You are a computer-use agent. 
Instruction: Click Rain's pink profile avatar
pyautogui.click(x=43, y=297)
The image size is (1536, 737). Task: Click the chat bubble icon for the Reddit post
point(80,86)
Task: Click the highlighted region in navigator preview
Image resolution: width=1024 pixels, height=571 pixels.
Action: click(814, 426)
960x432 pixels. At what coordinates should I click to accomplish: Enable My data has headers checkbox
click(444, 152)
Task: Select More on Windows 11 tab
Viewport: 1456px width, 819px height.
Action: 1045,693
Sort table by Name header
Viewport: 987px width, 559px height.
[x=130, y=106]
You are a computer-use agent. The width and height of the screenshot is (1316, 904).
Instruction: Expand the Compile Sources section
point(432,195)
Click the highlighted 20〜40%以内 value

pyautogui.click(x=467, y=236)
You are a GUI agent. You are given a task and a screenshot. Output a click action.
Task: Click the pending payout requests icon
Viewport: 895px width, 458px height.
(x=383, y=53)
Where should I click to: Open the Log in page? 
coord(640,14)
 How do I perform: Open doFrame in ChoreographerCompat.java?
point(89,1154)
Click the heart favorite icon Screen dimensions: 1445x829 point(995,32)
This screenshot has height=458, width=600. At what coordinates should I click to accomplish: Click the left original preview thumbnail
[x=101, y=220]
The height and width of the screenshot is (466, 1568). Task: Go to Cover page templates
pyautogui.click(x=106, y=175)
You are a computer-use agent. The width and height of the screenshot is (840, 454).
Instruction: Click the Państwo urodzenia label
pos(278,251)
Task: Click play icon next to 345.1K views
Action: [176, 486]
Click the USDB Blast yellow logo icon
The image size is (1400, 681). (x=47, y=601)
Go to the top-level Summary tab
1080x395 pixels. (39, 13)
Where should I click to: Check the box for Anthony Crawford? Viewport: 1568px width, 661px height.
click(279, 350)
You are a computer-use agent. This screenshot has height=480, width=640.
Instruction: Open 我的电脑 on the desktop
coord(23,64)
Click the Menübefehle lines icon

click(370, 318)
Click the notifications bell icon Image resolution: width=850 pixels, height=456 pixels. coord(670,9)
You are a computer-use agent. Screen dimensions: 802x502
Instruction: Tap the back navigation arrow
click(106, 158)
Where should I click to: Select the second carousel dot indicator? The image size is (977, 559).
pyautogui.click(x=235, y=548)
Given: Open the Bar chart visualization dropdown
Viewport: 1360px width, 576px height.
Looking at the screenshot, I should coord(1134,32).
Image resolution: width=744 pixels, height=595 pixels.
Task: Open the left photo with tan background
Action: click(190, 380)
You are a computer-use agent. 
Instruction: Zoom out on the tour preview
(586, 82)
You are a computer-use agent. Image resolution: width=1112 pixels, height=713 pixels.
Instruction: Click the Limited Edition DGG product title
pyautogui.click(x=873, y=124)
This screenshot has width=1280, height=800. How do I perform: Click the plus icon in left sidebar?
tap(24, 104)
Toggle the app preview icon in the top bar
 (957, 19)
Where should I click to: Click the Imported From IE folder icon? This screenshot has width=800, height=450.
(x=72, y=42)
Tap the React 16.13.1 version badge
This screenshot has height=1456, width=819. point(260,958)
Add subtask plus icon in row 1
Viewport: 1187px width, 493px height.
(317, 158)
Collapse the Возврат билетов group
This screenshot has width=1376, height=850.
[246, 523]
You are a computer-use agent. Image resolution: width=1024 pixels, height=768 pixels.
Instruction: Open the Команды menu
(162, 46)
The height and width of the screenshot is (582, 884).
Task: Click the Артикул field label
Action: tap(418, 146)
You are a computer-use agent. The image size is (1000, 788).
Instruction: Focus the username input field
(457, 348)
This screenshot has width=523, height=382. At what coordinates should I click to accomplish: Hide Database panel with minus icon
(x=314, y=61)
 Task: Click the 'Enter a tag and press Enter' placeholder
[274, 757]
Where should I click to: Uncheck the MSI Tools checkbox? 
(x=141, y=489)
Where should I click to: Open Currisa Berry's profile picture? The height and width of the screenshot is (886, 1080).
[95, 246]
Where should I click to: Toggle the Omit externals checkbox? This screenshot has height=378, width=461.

Problem: Would you please output every record again, exactly?

Exercise solution:
You are a computer-use agent. 
Instruction: Click Rain's pink profile avatar
pyautogui.click(x=43, y=297)
The image size is (1536, 737). Task: Click the chat bubble icon for the Reddit post
point(80,86)
Task: Click the highlighted region in navigator preview
Image resolution: width=1024 pixels, height=571 pixels.
Action: click(814, 426)
960x432 pixels. At what coordinates should I click to accomplish: Enable My data has headers checkbox
click(444, 152)
Task: Select More on Windows 11 tab
Viewport: 1456px width, 819px height.
Action: 1045,693
Sort table by Name header
Viewport: 987px width, 559px height.
[x=130, y=106]
You are a computer-use agent. The width and height of the screenshot is (1316, 904).
Instruction: Expand the Compile Sources section
point(432,195)
Click the highlighted 20〜40%以内 value

pyautogui.click(x=467, y=236)
You are a GUI agent. You are given a task and a screenshot. Output a click action.
Task: Click the pending payout requests icon
Viewport: 895px width, 458px height.
(x=383, y=53)
Where should I click to: Open the Log in page? 
coord(640,14)
 How do I perform: Open doFrame in ChoreographerCompat.java?
point(89,1154)
Click the heart favorite icon Screen dimensions: 1445x829 point(995,32)
This screenshot has height=458, width=600. At what coordinates should I click to accomplish: Click the left original preview thumbnail
[x=101, y=220]
The height and width of the screenshot is (466, 1568). Task: Go to Cover page templates
pyautogui.click(x=106, y=175)
You are a computer-use agent. The width and height of the screenshot is (840, 454).
Instruction: Click the Państwo urodzenia label
pos(278,251)
Task: Click play icon next to 345.1K views
Action: [176, 486]
Click the USDB Blast yellow logo icon
The image size is (1400, 681). (x=47, y=601)
Go to the top-level Summary tab
1080x395 pixels. (39, 13)
Where should I click to: Check the box for Anthony Crawford? Viewport: 1568px width, 661px height.
click(279, 350)
You are a computer-use agent. This screenshot has height=480, width=640.
Instruction: Open 我的电脑 on the desktop
coord(23,64)
Click the Menübefehle lines icon

click(370, 318)
Click the notifications bell icon Image resolution: width=850 pixels, height=456 pixels. coord(670,9)
You are a computer-use agent. Screen dimensions: 802x502
Instruction: Tap the back navigation arrow
click(106, 158)
Where should I click to: Select the second carousel dot indicator? The image size is (977, 559).
pyautogui.click(x=235, y=548)
Given: Open the Bar chart visualization dropdown
Viewport: 1360px width, 576px height.
Looking at the screenshot, I should coord(1134,32).
Image resolution: width=744 pixels, height=595 pixels.
Task: Open the left photo with tan background
Action: click(190, 380)
You are a computer-use agent. 
Instruction: Zoom out on the tour preview
(586, 82)
You are a computer-use agent. Image resolution: width=1112 pixels, height=713 pixels.
Instruction: Click the Limited Edition DGG product title
pyautogui.click(x=873, y=124)
This screenshot has width=1280, height=800. How do I perform: Click the plus icon in left sidebar?
tap(24, 104)
Toggle the app preview icon in the top bar
 (957, 19)
Where should I click to: Click the Imported From IE folder icon? This screenshot has width=800, height=450.
(x=72, y=42)
Tap the React 16.13.1 version badge
This screenshot has height=1456, width=819. point(260,958)
Add subtask plus icon in row 1
Viewport: 1187px width, 493px height.
(317, 158)
Collapse the Возврат билетов group
This screenshot has width=1376, height=850.
[246, 523]
You are a computer-use agent. Image resolution: width=1024 pixels, height=768 pixels.
Instruction: Open the Команды menu
(162, 46)
The height and width of the screenshot is (582, 884).
Task: Click the Артикул field label
Action: tap(418, 146)
You are a computer-use agent. The image size is (1000, 788).
Instruction: Focus the username input field
(457, 348)
This screenshot has width=523, height=382. At what coordinates should I click to accomplish: Hide Database panel with minus icon
(x=314, y=61)
 Task: Click the 'Enter a tag and press Enter' placeholder
[274, 757]
Where should I click to: Uncheck the MSI Tools checkbox? 
(x=141, y=489)
Where should I click to: Open Currisa Berry's profile picture? The height and width of the screenshot is (886, 1080).
[95, 246]
Where should I click to: Toggle the Omit externals checkbox? This screenshot has height=378, width=461.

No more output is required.